▶ **Records for the task**
▬▬▬

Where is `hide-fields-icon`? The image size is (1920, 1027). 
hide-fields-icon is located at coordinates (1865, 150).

▬▬▬

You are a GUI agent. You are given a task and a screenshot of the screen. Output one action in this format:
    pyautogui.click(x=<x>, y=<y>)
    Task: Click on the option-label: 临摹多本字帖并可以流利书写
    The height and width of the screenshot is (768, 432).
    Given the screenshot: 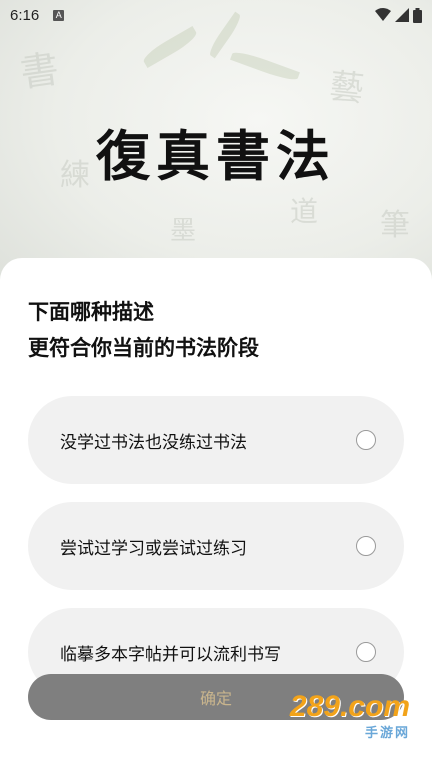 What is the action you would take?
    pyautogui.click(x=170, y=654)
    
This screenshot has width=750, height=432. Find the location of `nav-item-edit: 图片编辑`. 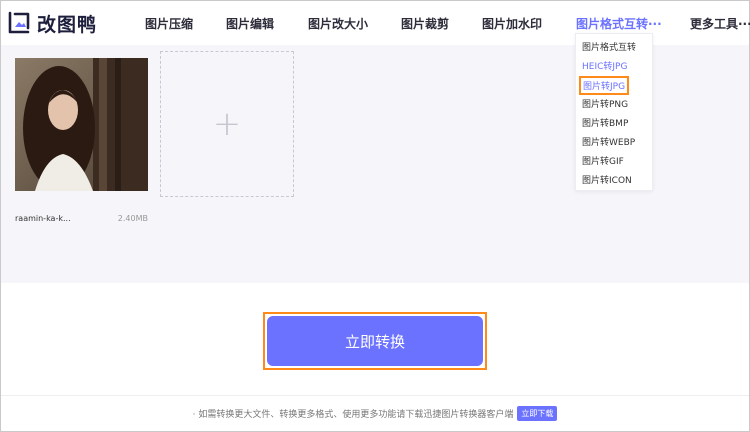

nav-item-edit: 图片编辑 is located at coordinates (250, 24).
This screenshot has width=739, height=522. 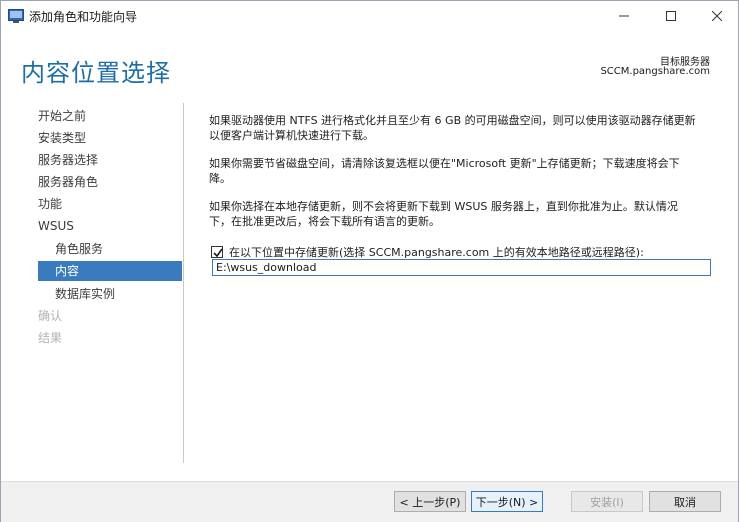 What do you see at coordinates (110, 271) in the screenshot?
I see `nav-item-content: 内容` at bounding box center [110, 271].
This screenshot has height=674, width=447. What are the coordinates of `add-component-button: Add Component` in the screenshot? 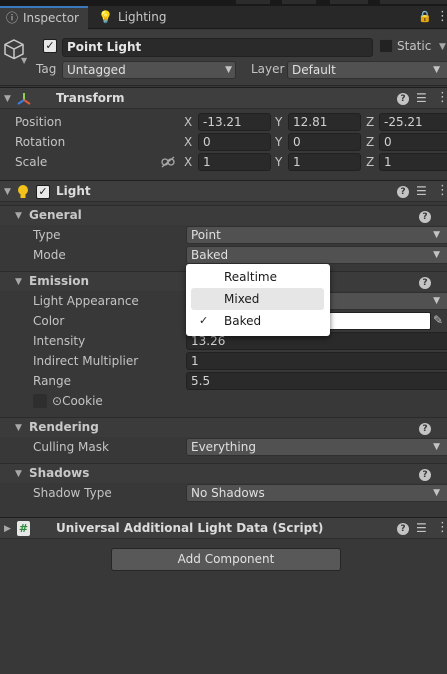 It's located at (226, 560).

▬▬▬

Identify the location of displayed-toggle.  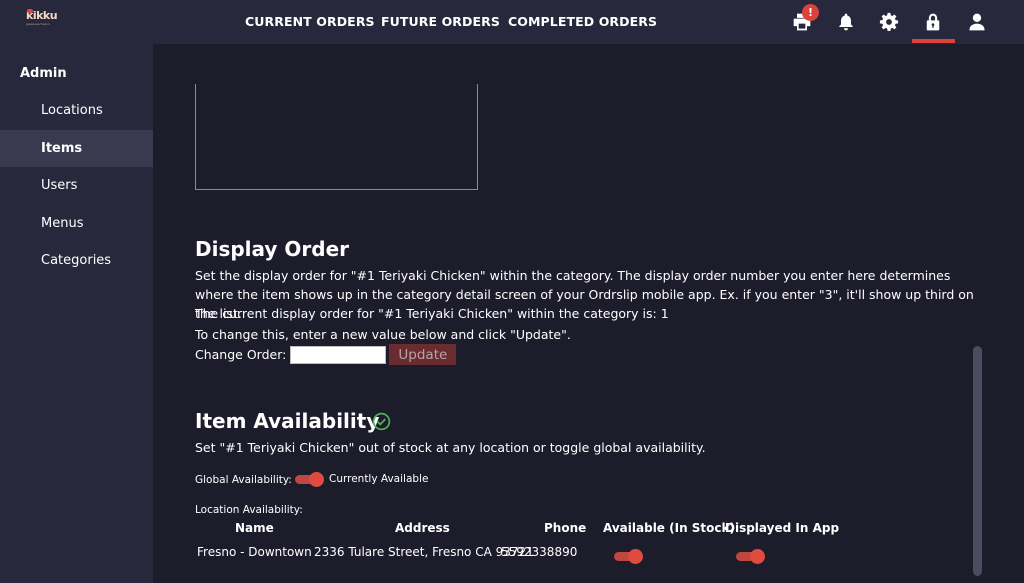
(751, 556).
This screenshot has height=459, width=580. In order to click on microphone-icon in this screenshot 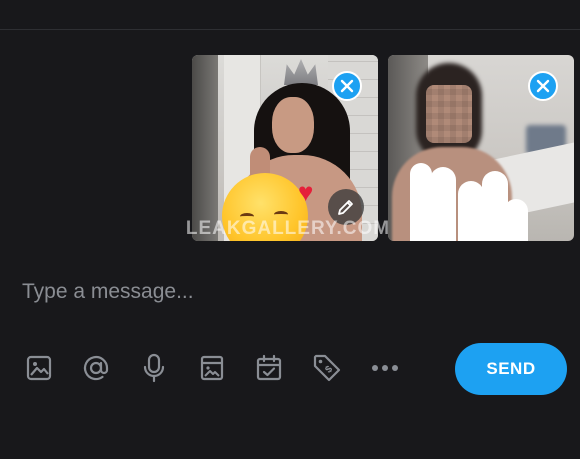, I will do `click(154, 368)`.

▬▬▬

▶ **About this exercise**
Could you recast the material from the line with "is (1920, 1027)." up to and including the line with "hide-fields-icon is located" as a Markdown table with the columns Row and Line, one numbered row per line and blank lines left out?

▶ **Finished exercise**
| Row | Line |
|---|---|
| 1 | Where is `hide-fields-icon`? The image size is (1920, 1027).  |
| 2 | hide-fields-icon is located at coordinates (1865, 150). |